Collected data entries:
==================================================
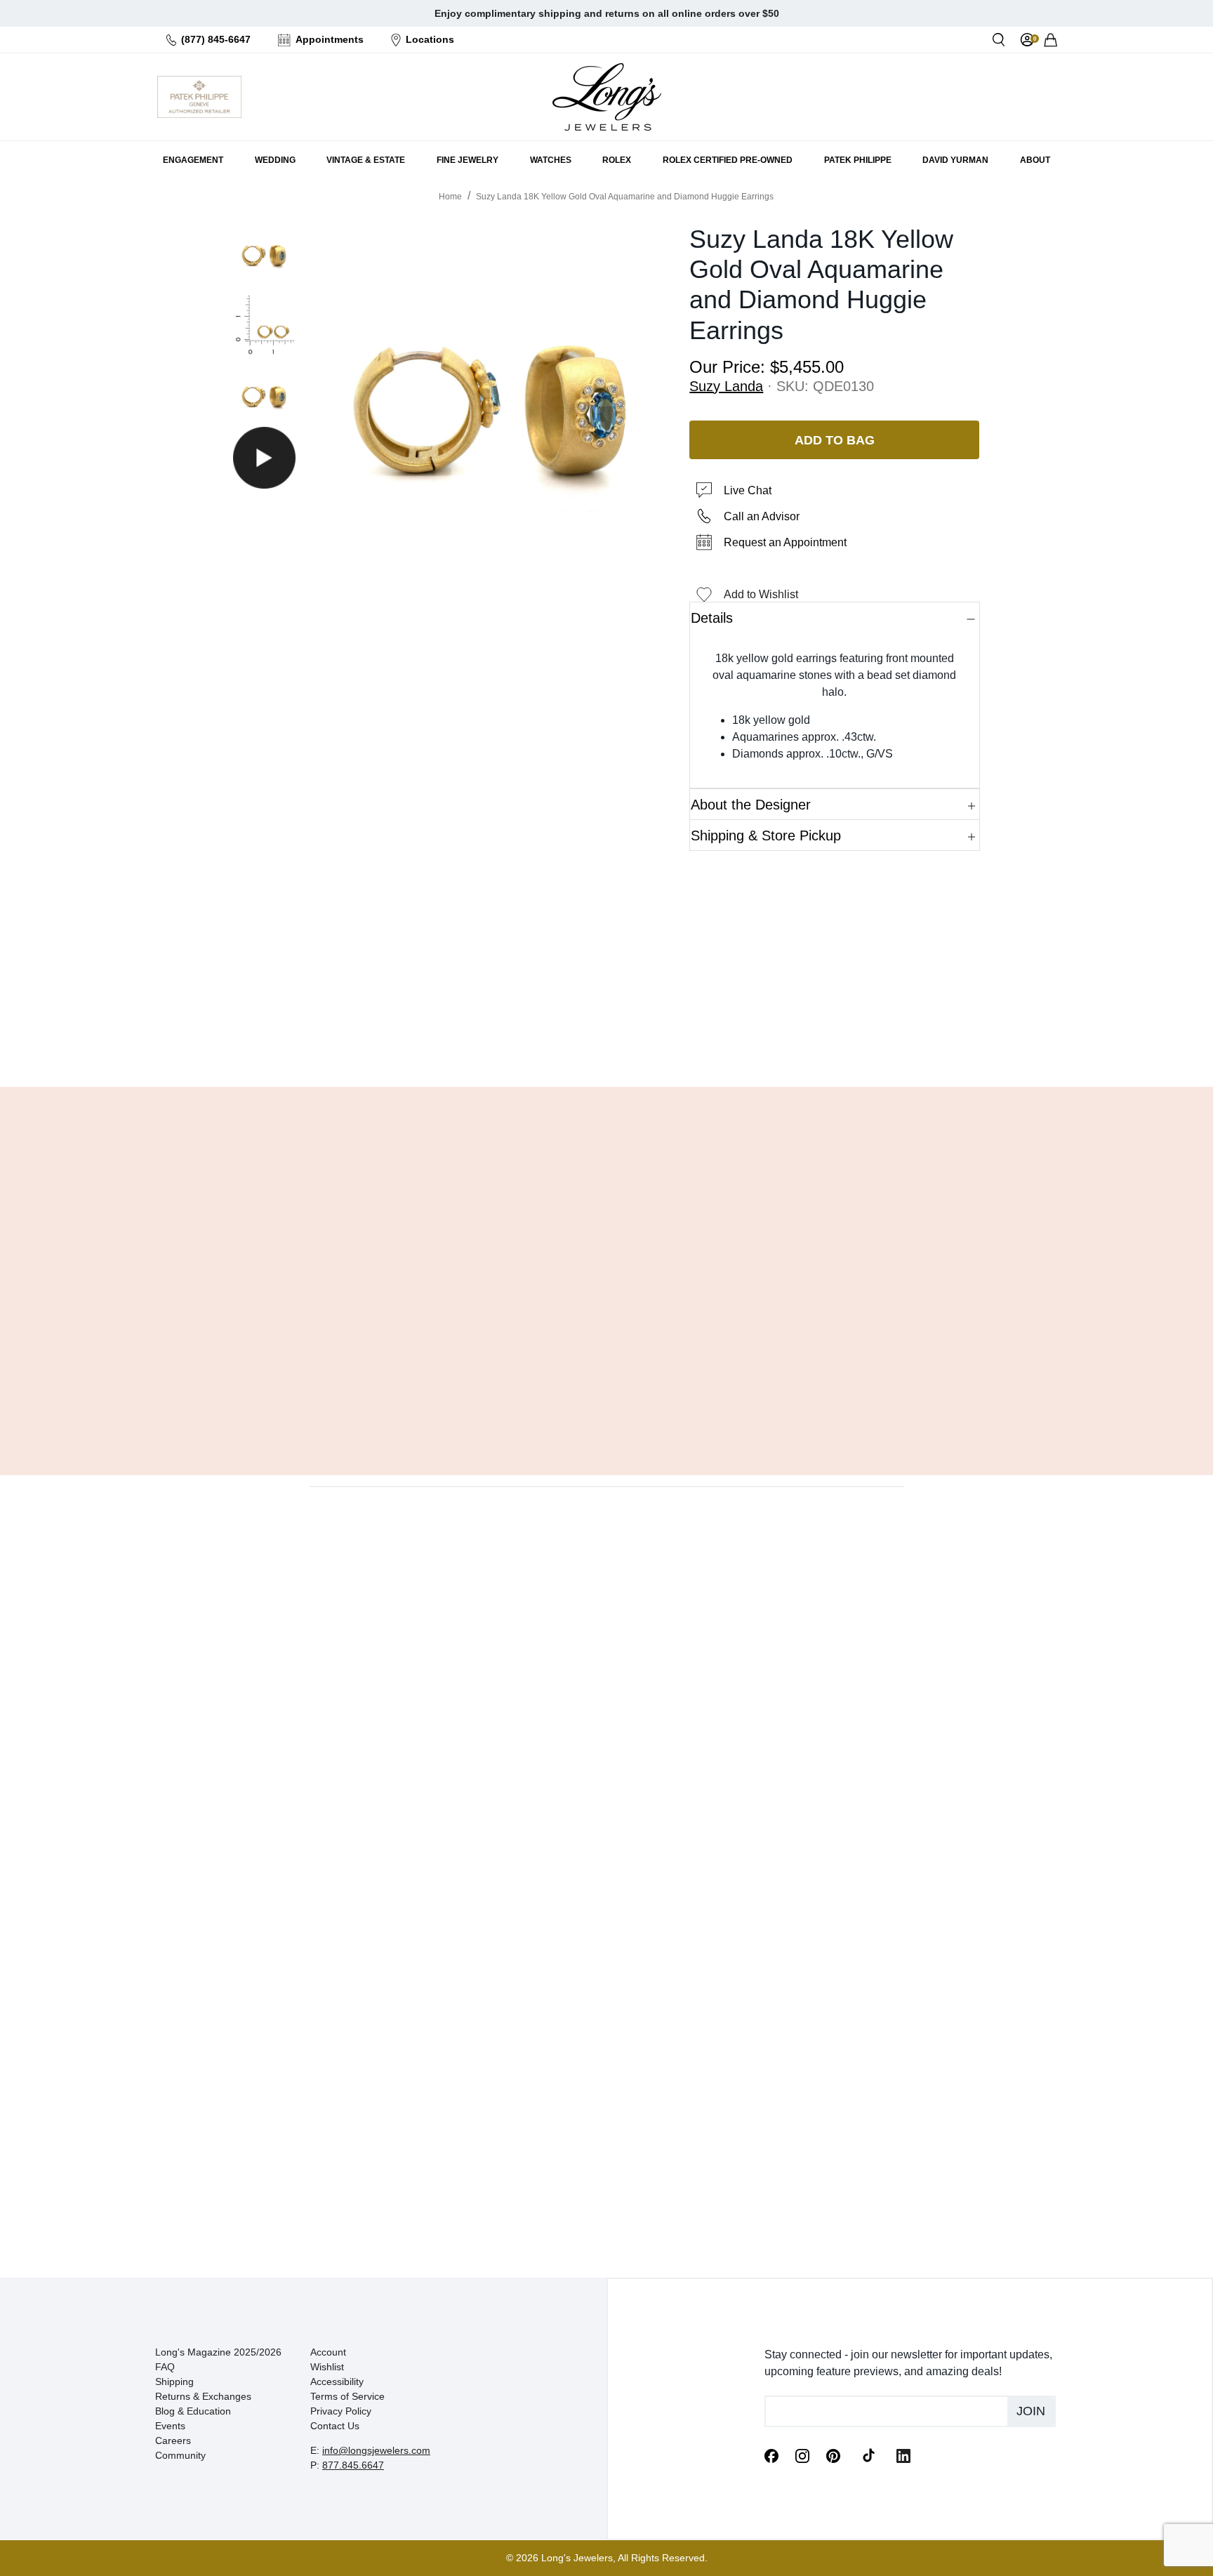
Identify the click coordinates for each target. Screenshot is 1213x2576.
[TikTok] (868, 2454)
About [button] (1035, 160)
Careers (173, 2440)
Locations (430, 39)
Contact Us (334, 2425)
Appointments (330, 39)
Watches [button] (550, 160)
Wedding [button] (275, 160)
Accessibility (337, 2381)
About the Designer (751, 804)
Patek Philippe (857, 160)
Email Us (606, 1040)
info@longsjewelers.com (376, 2450)
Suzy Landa (726, 386)
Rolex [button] (616, 160)
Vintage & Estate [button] (365, 160)
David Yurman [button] (955, 160)
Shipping (174, 2381)
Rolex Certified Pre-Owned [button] (728, 160)
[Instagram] (802, 2454)
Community (180, 2455)
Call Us (505, 1040)
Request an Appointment (785, 542)
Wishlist (327, 2366)
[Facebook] (771, 2454)
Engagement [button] (193, 160)
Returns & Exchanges (203, 2396)
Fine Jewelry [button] (467, 160)
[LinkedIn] (903, 2454)
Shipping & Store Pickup (766, 835)
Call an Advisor (762, 516)
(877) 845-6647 (216, 39)
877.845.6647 (353, 2465)
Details (712, 618)
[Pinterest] (833, 2454)
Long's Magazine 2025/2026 (218, 2352)
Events (170, 2425)
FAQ (165, 2366)
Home (450, 197)
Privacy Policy (340, 2411)
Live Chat (747, 490)
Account (328, 2352)
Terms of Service (347, 2396)
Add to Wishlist (761, 594)
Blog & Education (193, 2411)
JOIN (1030, 2411)
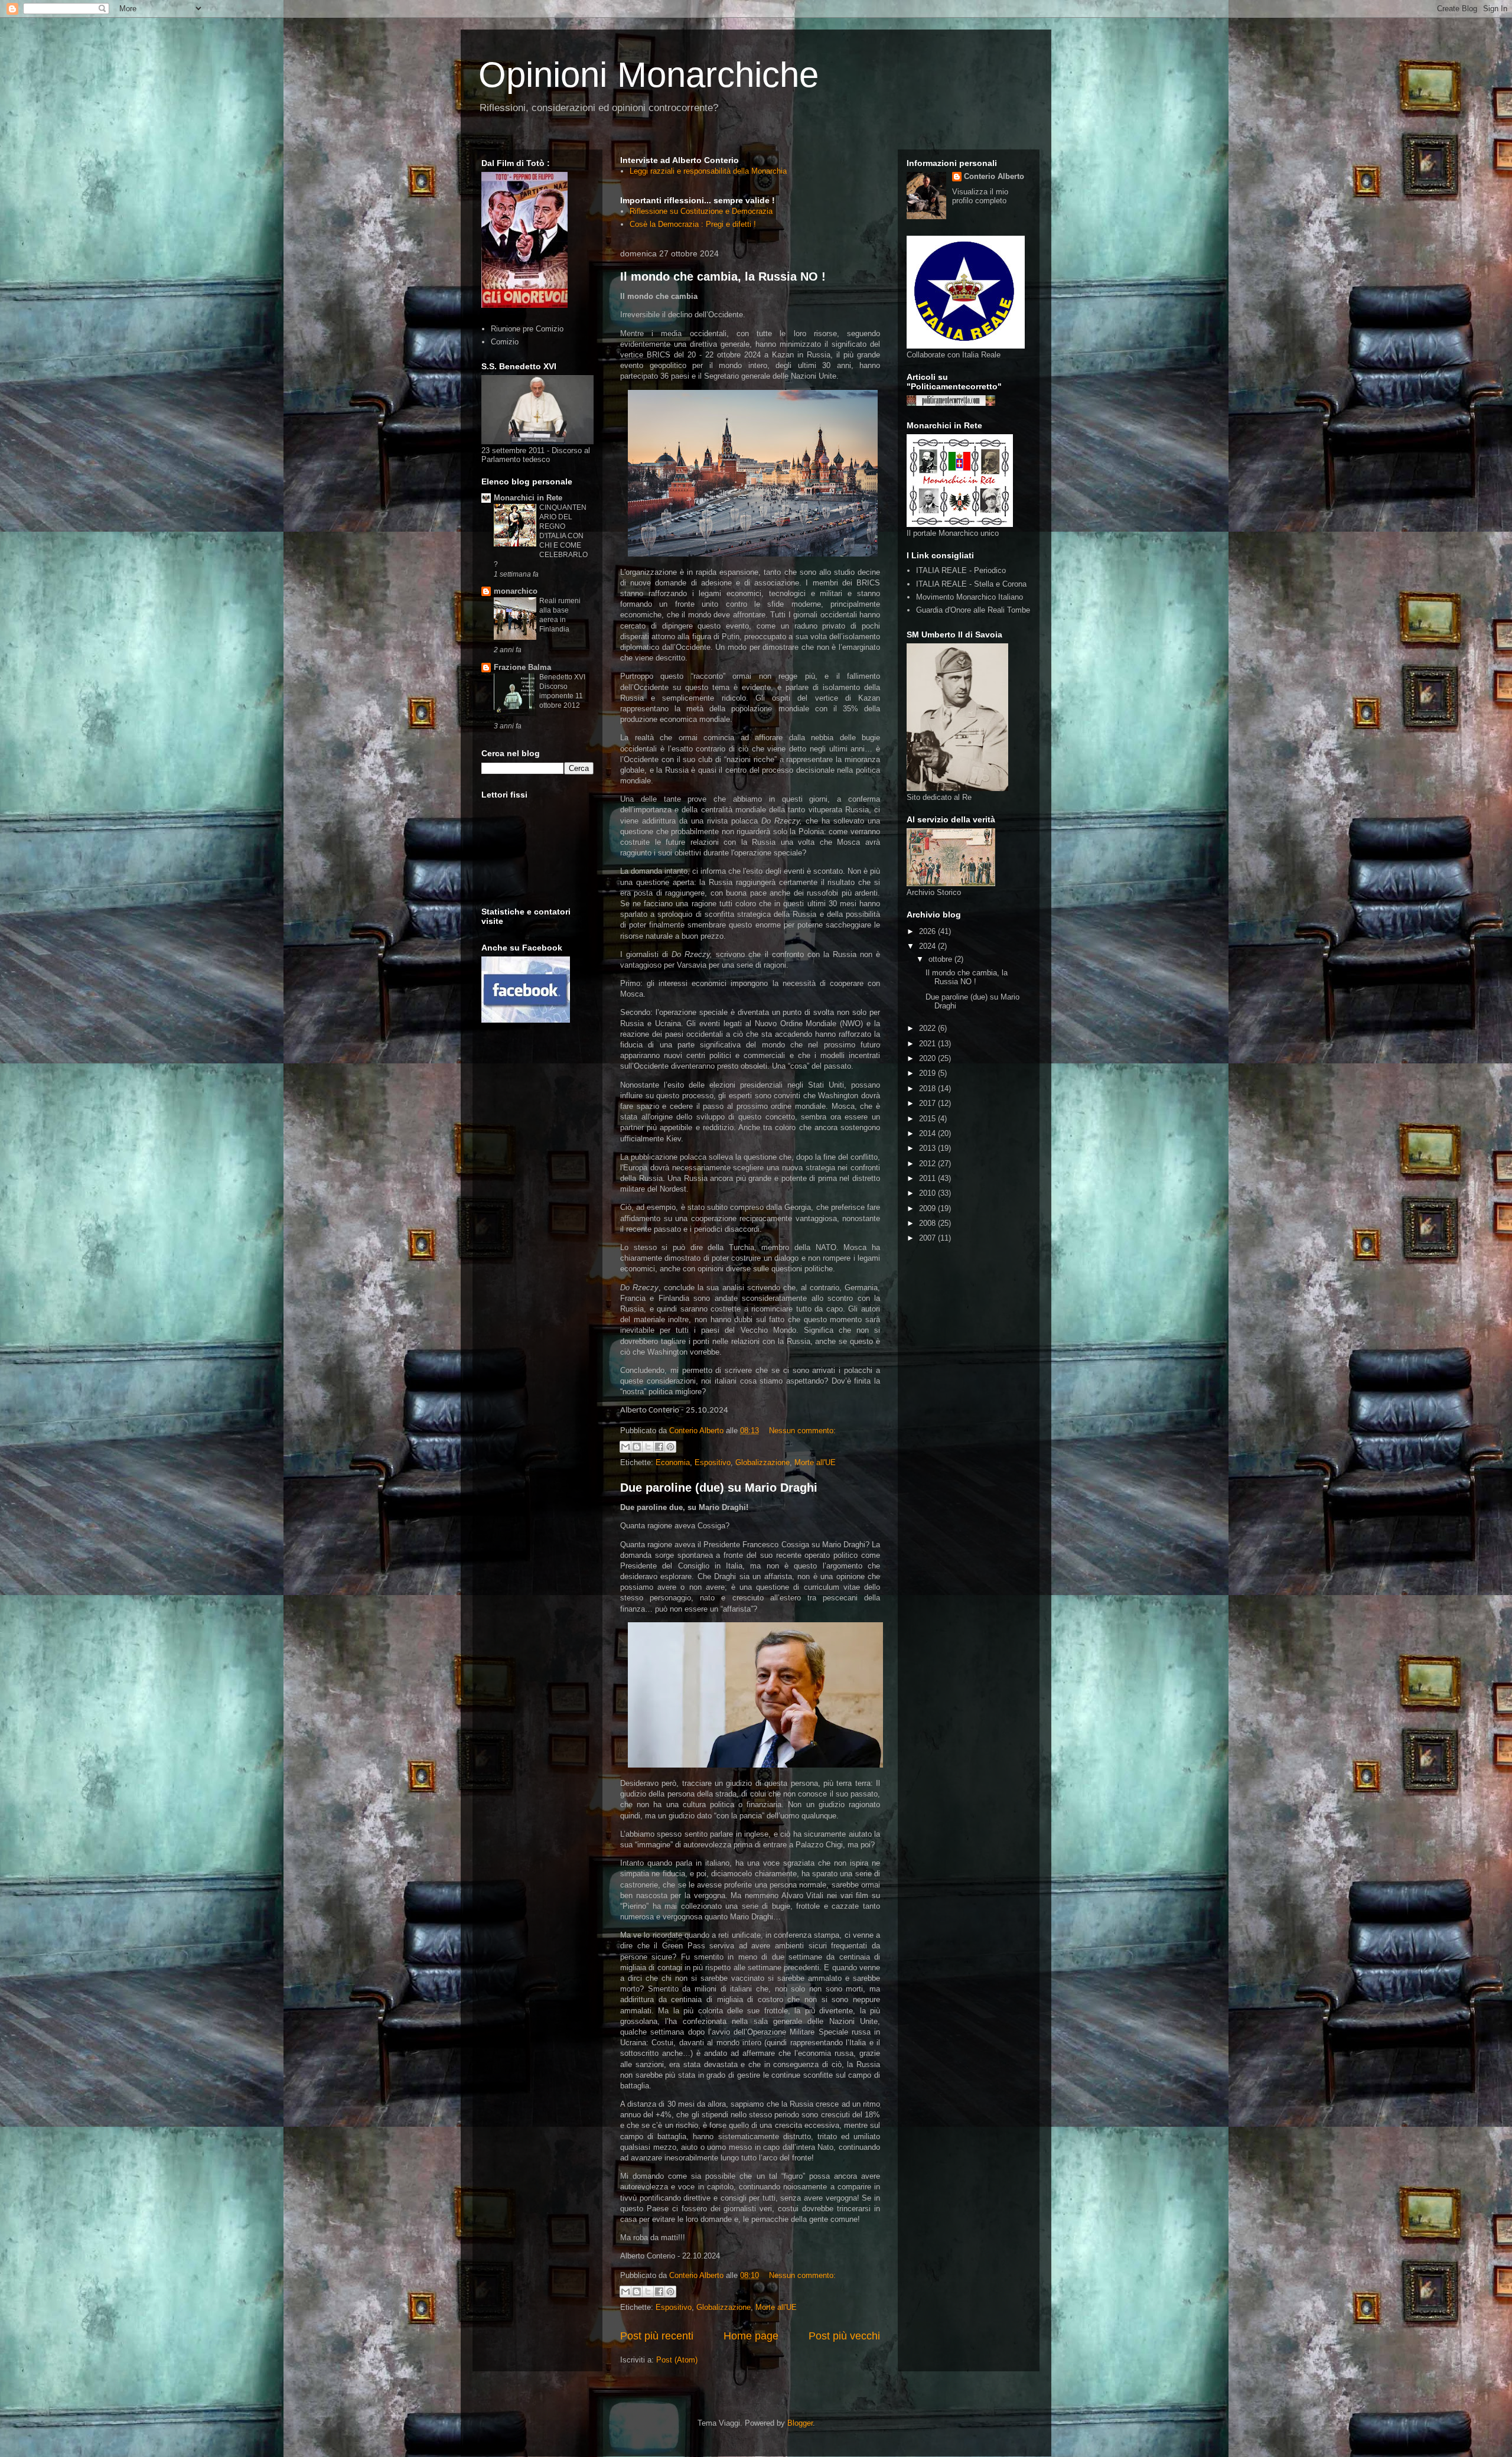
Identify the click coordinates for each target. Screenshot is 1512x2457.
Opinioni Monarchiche (648, 75)
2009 (928, 1208)
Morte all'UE (815, 1462)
==================================================
Restate all of the data word for word and include no pictures.

* [EXERCISE SOLUTION]:
Identify the click coordinates for each target. Screenshot is 1213x2576.
[TikTok] (868, 2454)
About [button] (1035, 160)
Careers (173, 2440)
Locations (430, 39)
Contact Us (334, 2425)
Appointments (330, 39)
Watches [button] (550, 160)
Wedding [button] (275, 160)
Accessibility (337, 2381)
About the Designer (751, 804)
Patek Philippe (857, 160)
Email Us (606, 1040)
info@longsjewelers.com (376, 2450)
Suzy Landa (726, 386)
Rolex [button] (616, 160)
Vintage & Estate [button] (365, 160)
David Yurman [button] (955, 160)
Shipping (174, 2381)
Rolex Certified Pre-Owned [button] (728, 160)
[Instagram] (802, 2454)
Community (180, 2455)
Call Us (505, 1040)
Request an Appointment (785, 542)
Wishlist (327, 2366)
[Facebook] (771, 2454)
Engagement [button] (193, 160)
Returns & Exchanges (203, 2396)
Fine Jewelry [button] (467, 160)
[LinkedIn] (903, 2454)
Shipping & Store Pickup (766, 835)
Call an Advisor (762, 516)
(877) 845-6647 (216, 39)
877.845.6647 (353, 2465)
Details (712, 618)
[Pinterest] (833, 2454)
Long's Magazine 2025/2026 (218, 2352)
Events (170, 2425)
FAQ (165, 2366)
Home (450, 197)
Privacy Policy (340, 2411)
Live Chat (747, 490)
Account (328, 2352)
Terms of Service (347, 2396)
Add to Wishlist (761, 594)
Blog & Education (193, 2411)
JOIN (1030, 2411)
Identify the click coordinates for each target. Screenshot is 1512x2457.
Opinioni Monarchiche (648, 75)
2009 (928, 1208)
Morte all'UE (815, 1462)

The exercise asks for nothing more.